Task description: Locate every line in the listing below that contains the word "County" and reproduce each such line in full.

Stored dataset items:
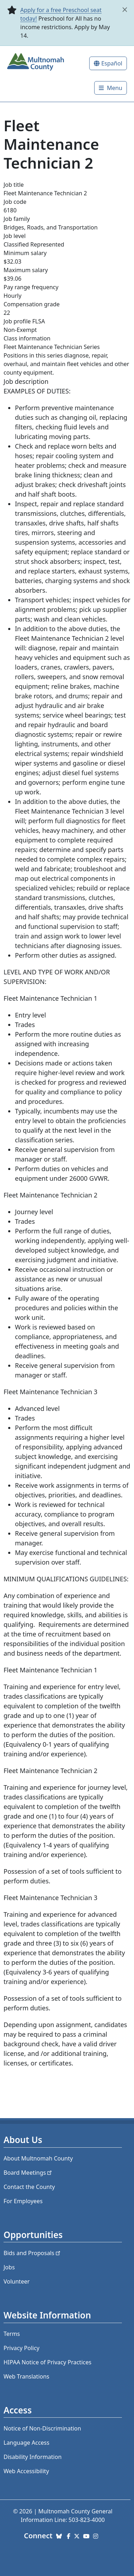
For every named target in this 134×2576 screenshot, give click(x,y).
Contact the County (29, 2187)
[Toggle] (110, 88)
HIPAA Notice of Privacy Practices (47, 2362)
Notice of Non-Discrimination (42, 2428)
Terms (12, 2334)
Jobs (9, 2267)
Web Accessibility (26, 2471)
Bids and (32, 2253)
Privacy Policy (21, 2348)
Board (28, 2172)
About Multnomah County (38, 2158)
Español (111, 63)
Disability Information (32, 2457)
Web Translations (26, 2376)
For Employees (23, 2201)
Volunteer (17, 2281)
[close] (125, 10)
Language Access (26, 2443)
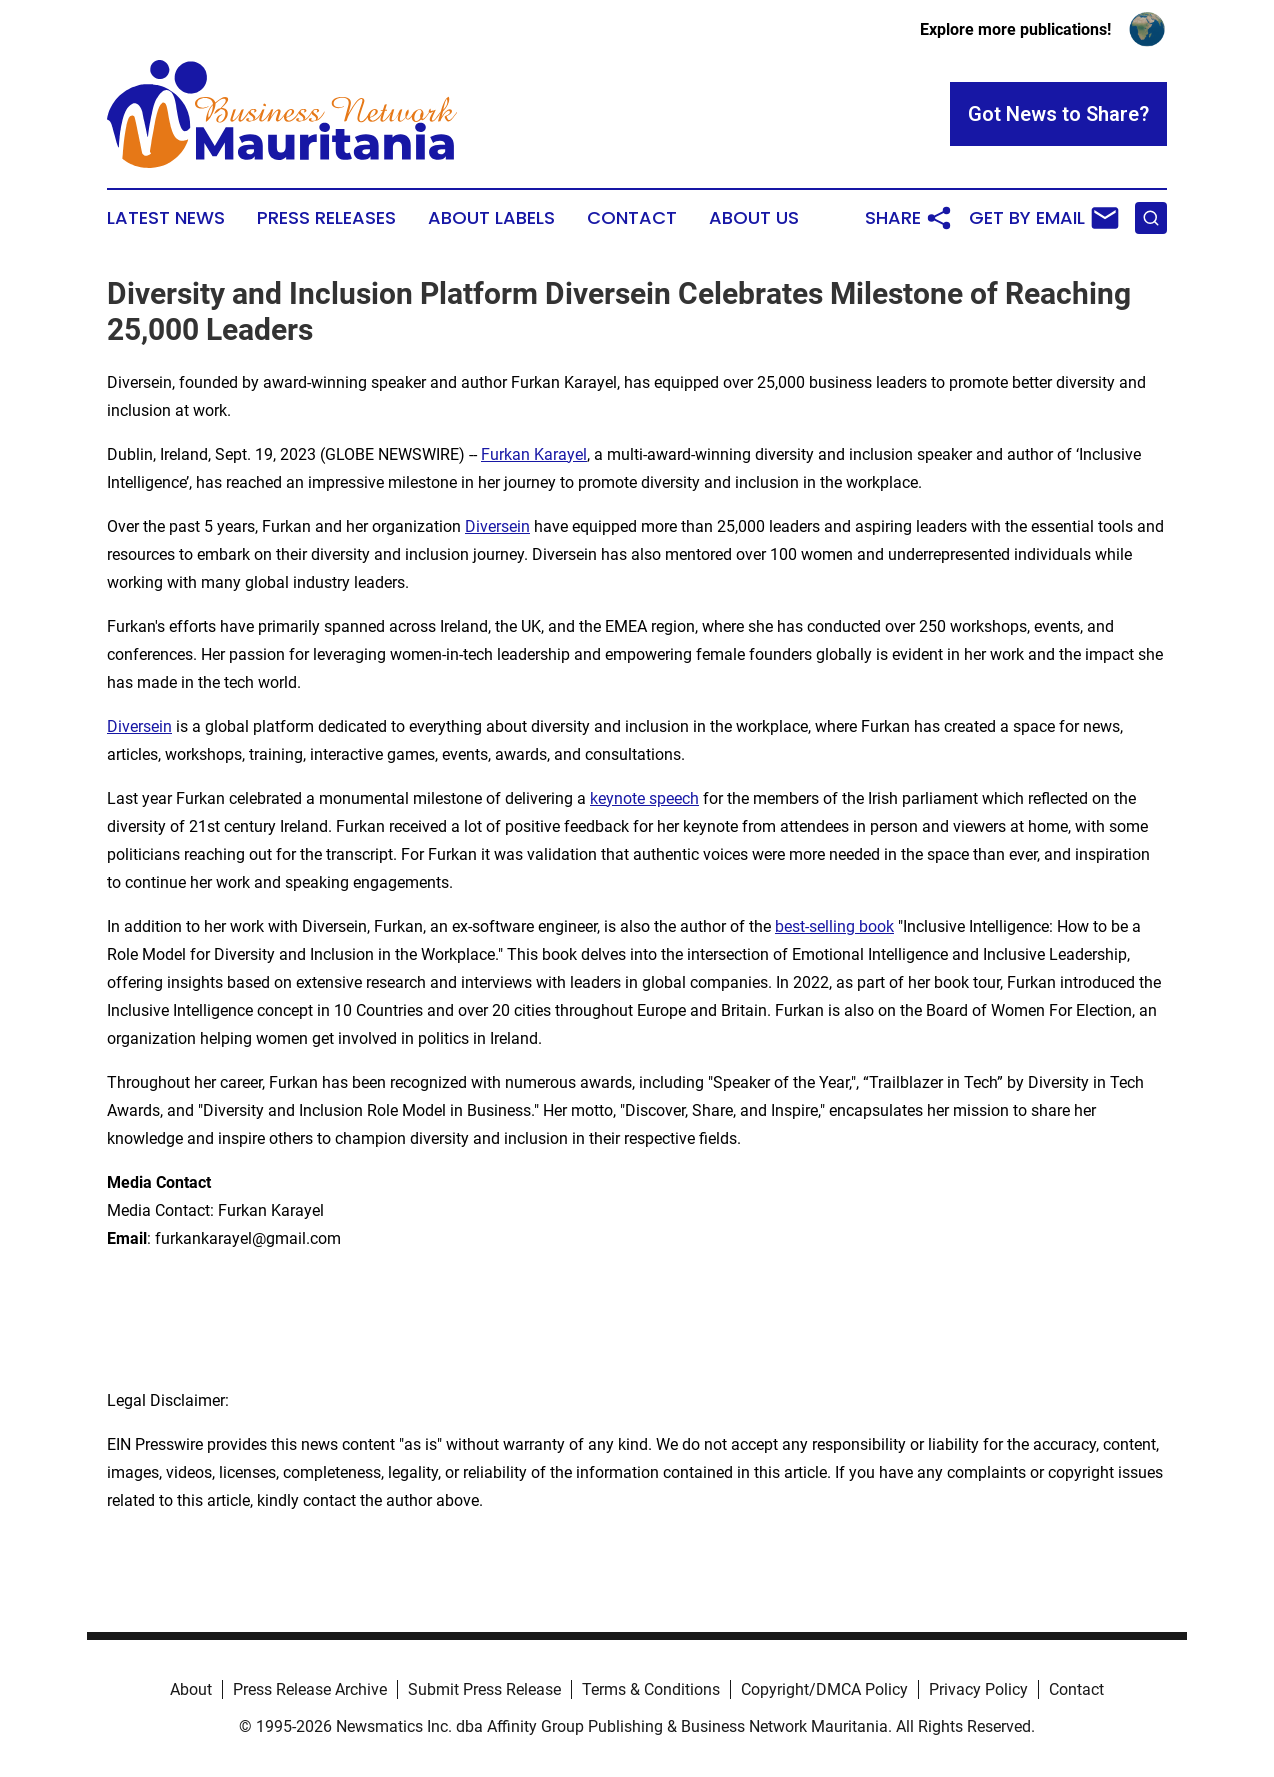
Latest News (166, 218)
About (191, 1689)
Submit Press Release (484, 1689)
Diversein (497, 526)
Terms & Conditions (651, 1689)
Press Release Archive (310, 1689)
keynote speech (644, 798)
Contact (632, 218)
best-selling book (834, 926)
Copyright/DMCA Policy (824, 1689)
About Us (754, 218)
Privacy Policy (978, 1689)
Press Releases (326, 218)
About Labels (491, 218)
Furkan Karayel (534, 454)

Exercise answer:
Contact the County (29, 2187)
About Multnomah County (38, 2158)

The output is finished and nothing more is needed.